____ Data listing

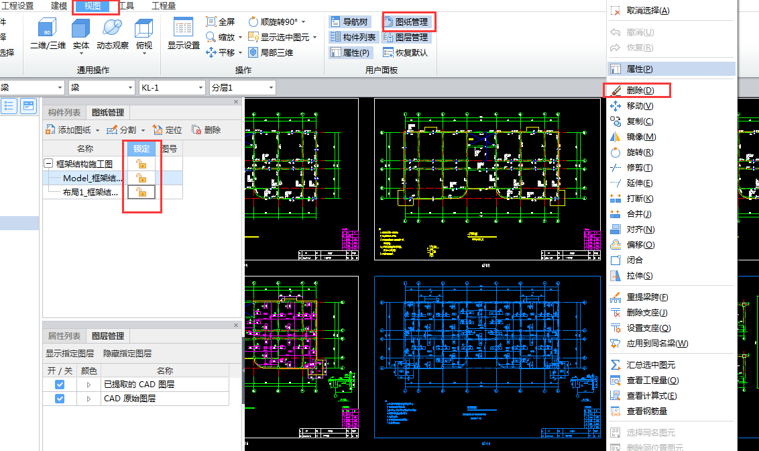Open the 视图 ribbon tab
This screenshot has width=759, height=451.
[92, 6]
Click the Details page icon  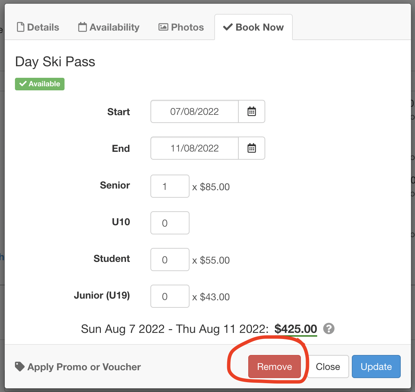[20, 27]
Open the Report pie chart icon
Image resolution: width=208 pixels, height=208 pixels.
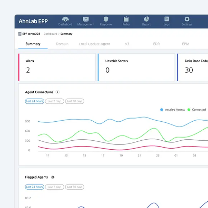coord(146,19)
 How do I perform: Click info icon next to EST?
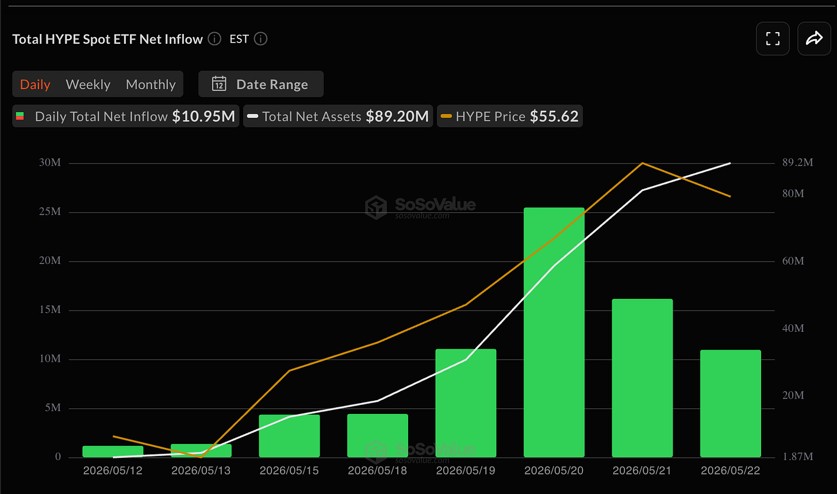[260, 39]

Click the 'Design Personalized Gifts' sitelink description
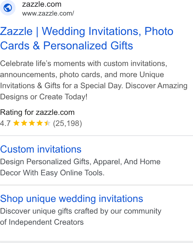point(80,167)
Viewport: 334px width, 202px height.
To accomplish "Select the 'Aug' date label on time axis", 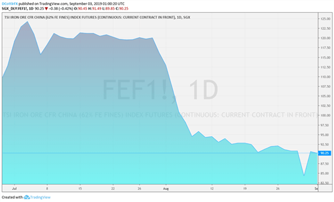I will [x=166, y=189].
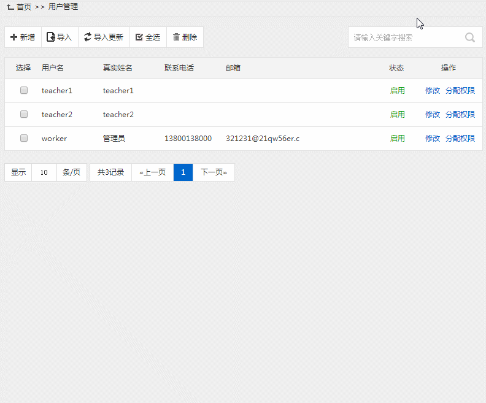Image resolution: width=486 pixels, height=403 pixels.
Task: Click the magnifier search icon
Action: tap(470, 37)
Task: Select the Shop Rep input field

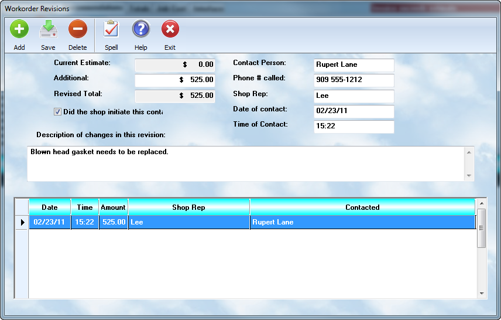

________

■ What you should do
Starting at the line containing "Open the Report pie chart icon" and stopping at the line containing "Viewport: 334px width, 202px height.", output every line above exactly, both ends included, with pictures omitted.

■ Written answer
Open the Report pie chart icon
Image resolution: width=208 pixels, height=208 pixels.
coord(146,19)
 How do I perform: Click info icon next to EST?
[260, 39]

Click the 'Design Personalized Gifts' sitelink description
point(80,167)
Viewport: 334px width, 202px height.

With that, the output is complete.